THE steamship Bulli was built by the firm of Lewis and Stackwell at Greenwich, England, in 1872.
The steel hulled vessel measured 180´ x 23.2´ x 15.9´ and was 486.77 tons gross and 337.06 tons net. The Bulli was first registered in January 1873 at Sydney to the Bulli Coal Mining Company and was a regular visit to the jetty at Sandon Point.
The Bulli was proceeding with a cargo of coal from Newcastle to Launceston in June 1877 when heavy southerly gales forced Captain Randell to shelter at Erith Island in Bass Straight. At around midnight on June 28 while rounding Erith Island, the Bulli struck a submerged rock and began to leak heavily at the bow.
The steamship reached West Cove where the crew attempted to throw the cargo overboard, but despite their efforts the vessel foundered when the forward bulkhead failed.
The 27 crew abandoned the Bulli and found safety at the nearby Deal Island lighthouse.
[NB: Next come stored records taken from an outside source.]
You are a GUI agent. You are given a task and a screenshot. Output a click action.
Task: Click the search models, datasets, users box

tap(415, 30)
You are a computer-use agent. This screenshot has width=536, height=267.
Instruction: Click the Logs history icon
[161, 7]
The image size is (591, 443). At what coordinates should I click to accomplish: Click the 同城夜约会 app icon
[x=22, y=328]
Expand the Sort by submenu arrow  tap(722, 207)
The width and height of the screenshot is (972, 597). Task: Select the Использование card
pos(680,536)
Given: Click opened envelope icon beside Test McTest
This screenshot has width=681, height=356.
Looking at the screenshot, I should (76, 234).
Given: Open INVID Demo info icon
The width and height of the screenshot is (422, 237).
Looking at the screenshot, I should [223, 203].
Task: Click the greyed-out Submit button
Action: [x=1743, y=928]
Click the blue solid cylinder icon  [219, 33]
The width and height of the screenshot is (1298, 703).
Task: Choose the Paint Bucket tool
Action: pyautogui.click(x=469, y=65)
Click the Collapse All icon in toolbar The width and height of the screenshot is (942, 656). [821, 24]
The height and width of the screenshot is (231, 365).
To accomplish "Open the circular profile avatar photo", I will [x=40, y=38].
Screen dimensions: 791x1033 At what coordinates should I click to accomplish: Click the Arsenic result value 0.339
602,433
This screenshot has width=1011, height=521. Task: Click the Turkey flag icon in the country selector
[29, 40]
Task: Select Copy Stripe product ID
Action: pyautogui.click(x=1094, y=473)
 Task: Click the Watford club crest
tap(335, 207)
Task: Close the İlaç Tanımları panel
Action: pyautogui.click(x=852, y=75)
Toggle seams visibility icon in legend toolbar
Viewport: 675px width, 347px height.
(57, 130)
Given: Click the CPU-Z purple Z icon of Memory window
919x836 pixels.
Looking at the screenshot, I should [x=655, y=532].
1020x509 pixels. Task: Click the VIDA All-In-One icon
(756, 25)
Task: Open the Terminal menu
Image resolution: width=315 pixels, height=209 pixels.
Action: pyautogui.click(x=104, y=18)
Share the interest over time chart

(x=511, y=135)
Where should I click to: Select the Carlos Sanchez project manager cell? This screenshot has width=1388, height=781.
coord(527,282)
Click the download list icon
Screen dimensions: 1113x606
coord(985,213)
In 1890 the masts of the submerged wreck of the ship SS Bulli could be seen extending out of the water in midstream. The ship was photographed by Archibald J. Campbell during a scientific expedition by the Field Naturalists Club of Victoria to the Kent Group of islands, Bass Strait, in 1890.
Although it is located in an isolated part of Bass Strait, the condition of the wreck and the sheltered nature of the site makes this one of the most attractive and interesting dives in Tasmanian waters.
At the northern end of West Cove the Bulli lies with its stern to the northeast in 16 metres of water and the bow to the southwest in 13 metres of water. In 1989 the wreck was reported to be remarkably intact and stands up to 5 metres off the flat sandy sea floor, being visible from the surface on clear days.